┌─ TEXT BLOCK

Before revealing the findings from the literature search, it is worth introducing the issue of the relationship between forestry and biogeography, i.e. that different zones of the world and different climate conditions imply various management options, developed as good practice over several decades of forest management. In addition to environmental aspects, historical, political and socioeconomic reasons have shaped and generated primary forest management systems [30, 31]. Over recent decades, increased attention to environmental issues on a global scale has given rise to the strengthened concept of SFM [32, 33], which has been extended to Sustainable Forest Operations (SFO) [3].

In tropical forests, selective logging is the most often applied treatment, probably because it is an approach which can, or should, simulate small-scale natural disturbances, thus ensuring the natural regeneration of a complex ecosystem [34, 35]. This approach of SFO evolved from Reduced Impact Logging (RIL), which was developed specifically for tropical forests, but nowadays also used worldwide [36].

In temperate and boreal zones, forestry in the last few years has been shaped by a balance between the paradigm of Continuous Cover Forestry (CCF) and the application of rotation forestry [37,38,39], both linked to the pure application of SFO [40].

└─

# [STATED PROBLEM A]
Display each line from the entries below that contains the word "with".

┌─ INFORMATION SUPPLIED

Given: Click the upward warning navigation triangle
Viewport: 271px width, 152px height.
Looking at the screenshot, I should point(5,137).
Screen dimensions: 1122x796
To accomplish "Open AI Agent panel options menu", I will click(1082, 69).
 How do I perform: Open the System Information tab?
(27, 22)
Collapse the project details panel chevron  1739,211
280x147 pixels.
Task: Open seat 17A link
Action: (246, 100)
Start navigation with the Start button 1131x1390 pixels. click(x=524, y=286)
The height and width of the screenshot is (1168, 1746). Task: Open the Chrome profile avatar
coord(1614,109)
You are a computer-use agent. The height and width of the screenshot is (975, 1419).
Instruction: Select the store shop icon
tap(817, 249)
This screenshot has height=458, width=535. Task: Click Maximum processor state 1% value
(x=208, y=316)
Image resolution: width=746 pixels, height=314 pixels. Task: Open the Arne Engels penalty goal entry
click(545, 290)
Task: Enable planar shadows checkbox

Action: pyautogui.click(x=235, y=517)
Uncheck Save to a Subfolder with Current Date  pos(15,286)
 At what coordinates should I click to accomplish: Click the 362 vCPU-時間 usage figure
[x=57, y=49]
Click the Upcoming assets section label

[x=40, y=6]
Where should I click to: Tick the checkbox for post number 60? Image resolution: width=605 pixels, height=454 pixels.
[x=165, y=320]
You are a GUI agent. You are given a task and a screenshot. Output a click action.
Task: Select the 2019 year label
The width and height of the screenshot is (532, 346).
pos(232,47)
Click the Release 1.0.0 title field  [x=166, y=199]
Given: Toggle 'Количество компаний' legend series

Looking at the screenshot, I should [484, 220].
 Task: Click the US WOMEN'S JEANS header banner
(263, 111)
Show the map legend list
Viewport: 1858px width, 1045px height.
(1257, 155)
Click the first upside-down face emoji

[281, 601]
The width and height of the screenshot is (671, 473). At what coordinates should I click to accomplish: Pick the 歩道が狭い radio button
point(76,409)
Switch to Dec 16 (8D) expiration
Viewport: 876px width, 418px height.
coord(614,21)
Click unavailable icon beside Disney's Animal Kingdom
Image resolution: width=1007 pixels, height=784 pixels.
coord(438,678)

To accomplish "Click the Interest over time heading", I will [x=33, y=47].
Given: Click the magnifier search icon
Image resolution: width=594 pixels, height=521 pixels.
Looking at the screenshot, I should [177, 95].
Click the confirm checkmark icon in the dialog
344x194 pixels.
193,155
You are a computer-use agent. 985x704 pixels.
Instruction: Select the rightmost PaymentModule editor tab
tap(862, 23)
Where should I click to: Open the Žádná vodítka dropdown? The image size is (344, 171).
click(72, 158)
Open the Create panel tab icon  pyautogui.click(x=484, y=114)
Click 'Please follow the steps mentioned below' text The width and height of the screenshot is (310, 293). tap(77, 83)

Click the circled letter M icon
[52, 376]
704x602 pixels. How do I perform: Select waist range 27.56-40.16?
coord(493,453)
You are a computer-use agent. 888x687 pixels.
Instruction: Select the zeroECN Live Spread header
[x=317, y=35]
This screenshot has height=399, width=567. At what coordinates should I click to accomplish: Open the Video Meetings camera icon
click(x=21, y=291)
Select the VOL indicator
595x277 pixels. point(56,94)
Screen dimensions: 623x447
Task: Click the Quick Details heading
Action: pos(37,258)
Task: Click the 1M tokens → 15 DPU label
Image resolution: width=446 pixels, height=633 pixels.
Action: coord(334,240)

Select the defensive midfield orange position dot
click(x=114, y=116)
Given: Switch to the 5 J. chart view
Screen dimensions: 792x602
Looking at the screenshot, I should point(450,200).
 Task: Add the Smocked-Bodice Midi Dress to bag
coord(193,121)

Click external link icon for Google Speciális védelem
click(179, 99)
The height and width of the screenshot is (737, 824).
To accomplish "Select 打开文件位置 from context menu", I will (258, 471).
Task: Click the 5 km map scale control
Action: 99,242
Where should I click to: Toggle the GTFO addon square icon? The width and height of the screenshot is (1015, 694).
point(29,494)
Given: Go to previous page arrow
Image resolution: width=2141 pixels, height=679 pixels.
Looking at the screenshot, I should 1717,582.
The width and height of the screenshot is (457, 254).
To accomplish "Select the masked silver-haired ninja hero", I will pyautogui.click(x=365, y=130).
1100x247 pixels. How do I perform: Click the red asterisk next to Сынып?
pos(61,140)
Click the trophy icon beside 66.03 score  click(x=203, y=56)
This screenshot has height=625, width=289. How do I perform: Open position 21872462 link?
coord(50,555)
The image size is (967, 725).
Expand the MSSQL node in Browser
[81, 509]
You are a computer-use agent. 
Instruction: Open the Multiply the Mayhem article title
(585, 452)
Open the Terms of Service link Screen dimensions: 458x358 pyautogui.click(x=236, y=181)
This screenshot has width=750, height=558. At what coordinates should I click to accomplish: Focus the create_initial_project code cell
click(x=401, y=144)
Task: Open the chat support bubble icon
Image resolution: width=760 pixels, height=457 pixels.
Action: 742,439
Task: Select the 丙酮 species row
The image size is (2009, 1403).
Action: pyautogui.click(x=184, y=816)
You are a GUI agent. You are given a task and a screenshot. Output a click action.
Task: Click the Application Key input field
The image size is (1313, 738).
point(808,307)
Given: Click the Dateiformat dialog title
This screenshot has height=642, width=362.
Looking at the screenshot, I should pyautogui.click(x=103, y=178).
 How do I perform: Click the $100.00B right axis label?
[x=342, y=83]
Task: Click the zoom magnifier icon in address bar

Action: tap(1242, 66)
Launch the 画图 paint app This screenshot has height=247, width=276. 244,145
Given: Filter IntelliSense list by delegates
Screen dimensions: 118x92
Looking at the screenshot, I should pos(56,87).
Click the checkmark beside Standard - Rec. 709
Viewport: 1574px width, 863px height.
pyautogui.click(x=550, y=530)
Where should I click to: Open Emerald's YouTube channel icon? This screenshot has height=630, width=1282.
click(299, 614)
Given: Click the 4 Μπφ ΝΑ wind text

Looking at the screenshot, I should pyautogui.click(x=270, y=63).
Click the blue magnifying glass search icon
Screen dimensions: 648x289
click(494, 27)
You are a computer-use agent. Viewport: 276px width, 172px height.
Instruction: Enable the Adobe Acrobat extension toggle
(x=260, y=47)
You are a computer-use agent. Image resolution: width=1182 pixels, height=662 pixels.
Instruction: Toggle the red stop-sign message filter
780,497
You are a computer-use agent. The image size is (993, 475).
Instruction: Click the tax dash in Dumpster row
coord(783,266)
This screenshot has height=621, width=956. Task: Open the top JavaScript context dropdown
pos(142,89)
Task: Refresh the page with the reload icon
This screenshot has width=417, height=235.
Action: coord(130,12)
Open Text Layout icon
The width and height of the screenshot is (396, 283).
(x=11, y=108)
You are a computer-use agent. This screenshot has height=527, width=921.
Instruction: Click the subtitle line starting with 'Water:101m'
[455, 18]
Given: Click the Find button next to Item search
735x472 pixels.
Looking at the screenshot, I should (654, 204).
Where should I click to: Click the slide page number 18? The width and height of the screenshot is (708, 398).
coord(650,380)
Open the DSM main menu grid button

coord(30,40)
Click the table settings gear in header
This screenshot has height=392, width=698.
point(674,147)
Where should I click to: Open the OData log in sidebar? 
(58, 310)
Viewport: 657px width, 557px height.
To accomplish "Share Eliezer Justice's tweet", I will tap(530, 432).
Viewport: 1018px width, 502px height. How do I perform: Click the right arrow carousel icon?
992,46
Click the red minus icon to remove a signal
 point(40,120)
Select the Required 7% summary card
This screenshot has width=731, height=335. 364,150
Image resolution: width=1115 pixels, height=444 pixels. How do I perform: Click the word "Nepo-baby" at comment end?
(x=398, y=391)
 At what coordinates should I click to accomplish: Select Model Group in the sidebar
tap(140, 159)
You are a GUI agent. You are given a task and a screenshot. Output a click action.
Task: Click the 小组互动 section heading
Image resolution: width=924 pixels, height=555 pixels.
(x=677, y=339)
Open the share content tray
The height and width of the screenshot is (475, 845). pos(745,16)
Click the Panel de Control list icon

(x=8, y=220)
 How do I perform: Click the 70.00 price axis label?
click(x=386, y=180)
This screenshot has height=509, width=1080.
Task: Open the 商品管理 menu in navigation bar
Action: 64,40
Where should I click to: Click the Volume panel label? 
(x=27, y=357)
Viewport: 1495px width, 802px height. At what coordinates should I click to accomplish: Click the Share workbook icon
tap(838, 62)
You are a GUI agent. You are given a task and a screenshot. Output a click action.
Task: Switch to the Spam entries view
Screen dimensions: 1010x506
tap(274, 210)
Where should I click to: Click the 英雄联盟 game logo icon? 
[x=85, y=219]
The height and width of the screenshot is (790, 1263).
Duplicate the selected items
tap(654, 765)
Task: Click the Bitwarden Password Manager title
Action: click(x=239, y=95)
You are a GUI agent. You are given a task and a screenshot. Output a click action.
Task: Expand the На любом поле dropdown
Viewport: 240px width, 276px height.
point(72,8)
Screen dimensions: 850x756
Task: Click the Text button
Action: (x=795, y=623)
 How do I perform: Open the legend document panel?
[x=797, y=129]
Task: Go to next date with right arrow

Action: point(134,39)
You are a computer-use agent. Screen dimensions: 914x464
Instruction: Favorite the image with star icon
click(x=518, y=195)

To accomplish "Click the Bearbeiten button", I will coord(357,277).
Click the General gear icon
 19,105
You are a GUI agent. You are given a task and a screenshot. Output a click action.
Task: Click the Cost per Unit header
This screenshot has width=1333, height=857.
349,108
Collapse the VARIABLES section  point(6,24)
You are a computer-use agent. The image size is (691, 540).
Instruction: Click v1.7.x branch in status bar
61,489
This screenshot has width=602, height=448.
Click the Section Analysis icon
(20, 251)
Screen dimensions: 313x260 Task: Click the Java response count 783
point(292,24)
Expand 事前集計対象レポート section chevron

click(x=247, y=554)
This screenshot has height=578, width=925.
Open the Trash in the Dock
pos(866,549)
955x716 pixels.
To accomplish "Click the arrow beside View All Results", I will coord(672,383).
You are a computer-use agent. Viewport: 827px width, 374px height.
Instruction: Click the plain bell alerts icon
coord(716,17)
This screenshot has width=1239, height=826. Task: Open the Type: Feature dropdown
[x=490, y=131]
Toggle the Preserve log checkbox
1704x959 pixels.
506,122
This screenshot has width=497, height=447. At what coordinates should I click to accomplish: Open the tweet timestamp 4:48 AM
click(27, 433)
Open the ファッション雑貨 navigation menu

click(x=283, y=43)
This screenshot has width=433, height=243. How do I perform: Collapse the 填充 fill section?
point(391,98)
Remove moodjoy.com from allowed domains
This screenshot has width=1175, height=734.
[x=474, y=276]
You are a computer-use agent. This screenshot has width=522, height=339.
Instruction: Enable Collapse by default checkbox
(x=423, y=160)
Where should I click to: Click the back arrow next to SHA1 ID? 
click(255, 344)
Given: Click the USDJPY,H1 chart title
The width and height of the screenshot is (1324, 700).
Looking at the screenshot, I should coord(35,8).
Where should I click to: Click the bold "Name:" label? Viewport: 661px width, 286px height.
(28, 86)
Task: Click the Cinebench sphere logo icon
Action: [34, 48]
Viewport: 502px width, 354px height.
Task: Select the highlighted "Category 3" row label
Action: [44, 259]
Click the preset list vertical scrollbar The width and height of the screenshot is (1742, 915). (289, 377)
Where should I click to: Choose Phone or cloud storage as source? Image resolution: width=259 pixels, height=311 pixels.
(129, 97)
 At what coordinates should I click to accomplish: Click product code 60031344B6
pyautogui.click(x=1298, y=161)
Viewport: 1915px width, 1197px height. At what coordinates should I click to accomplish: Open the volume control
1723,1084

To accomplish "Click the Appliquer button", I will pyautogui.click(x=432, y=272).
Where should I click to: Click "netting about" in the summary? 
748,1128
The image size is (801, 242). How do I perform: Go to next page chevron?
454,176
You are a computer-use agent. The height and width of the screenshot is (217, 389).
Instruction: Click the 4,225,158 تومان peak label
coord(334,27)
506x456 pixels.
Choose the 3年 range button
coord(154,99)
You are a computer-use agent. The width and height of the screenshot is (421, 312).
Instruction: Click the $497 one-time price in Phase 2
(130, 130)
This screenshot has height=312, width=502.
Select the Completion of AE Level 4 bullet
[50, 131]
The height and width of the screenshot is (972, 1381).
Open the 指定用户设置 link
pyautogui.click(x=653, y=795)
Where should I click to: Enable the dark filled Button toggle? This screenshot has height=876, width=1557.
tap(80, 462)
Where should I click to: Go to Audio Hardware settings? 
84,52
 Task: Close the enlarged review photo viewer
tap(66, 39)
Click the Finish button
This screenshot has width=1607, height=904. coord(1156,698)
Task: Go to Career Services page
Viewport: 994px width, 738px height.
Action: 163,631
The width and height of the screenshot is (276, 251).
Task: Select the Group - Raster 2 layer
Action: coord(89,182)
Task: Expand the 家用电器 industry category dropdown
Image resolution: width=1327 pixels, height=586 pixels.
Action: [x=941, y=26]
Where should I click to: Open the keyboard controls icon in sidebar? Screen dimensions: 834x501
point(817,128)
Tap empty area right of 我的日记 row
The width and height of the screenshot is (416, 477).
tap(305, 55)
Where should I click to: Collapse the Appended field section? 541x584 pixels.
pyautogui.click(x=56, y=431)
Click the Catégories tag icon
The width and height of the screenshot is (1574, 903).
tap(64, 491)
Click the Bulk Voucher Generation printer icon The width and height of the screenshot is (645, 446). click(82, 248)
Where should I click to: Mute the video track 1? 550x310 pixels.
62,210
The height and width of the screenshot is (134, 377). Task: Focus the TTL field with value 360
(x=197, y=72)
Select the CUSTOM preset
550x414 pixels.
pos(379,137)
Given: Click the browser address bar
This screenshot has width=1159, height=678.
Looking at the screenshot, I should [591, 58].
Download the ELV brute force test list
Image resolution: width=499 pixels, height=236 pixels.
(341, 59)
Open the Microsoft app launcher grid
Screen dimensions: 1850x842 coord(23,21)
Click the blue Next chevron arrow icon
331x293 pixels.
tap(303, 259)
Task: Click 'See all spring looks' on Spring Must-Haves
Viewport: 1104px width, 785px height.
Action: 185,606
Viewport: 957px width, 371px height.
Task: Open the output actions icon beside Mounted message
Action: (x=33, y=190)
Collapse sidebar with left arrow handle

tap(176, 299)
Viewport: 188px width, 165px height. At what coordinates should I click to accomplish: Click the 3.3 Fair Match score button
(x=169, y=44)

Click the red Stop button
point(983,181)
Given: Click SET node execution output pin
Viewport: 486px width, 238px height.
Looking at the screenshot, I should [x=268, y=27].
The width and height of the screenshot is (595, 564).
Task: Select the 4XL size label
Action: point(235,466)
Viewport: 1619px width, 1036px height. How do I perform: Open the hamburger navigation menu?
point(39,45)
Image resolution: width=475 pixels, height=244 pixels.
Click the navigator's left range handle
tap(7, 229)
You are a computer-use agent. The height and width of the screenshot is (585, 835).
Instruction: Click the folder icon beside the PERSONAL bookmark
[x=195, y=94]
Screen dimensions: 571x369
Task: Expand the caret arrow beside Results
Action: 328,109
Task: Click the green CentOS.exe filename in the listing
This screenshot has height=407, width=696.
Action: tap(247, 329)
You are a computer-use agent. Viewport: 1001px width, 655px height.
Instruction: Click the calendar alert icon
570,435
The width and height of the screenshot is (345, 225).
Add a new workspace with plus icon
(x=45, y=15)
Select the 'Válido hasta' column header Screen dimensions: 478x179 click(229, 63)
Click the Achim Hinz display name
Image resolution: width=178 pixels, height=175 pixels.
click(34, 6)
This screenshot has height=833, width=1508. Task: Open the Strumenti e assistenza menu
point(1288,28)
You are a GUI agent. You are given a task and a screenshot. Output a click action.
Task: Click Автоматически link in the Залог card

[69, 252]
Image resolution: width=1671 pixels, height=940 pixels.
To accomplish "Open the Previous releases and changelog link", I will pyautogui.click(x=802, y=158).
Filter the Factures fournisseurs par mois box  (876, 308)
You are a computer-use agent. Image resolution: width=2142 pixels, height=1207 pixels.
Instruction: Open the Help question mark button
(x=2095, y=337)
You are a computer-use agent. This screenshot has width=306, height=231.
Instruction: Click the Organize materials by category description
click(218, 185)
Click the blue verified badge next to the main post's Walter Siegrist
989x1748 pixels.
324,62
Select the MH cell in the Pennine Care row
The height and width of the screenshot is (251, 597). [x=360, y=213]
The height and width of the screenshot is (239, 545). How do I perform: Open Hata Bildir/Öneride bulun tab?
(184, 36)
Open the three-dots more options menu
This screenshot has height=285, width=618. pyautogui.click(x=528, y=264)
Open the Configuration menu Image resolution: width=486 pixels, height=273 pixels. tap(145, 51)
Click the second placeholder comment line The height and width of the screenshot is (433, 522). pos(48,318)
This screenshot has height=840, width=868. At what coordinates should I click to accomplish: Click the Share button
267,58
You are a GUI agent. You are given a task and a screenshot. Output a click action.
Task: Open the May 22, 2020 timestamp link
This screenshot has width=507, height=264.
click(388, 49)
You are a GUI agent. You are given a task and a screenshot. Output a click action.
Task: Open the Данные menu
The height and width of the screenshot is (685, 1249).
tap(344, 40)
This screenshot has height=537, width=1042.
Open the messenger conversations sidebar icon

└─

# [STATED PROBLEM B]
In the forest management passage, which treatment is applied most often in tropical forests?

# [CORRECT RESULT A]
Start navigation with the Start button 1131x1390 pixels. click(x=524, y=286)
Uncheck Save to a Subfolder with Current Date  pos(15,286)
Task: Refresh the page with the reload icon
Instruction: Click the subtitle line starting with 'Water:101m'
Task: Go to next date with right arrow
Instruction: Favorite the image with star icon
The height and width of the screenshot is (134, 377). Task: Focus the TTL field with value 360
Collapse sidebar with left arrow handle
Add a new workspace with plus icon

# [CORRECT RESULT B]
Selective logging.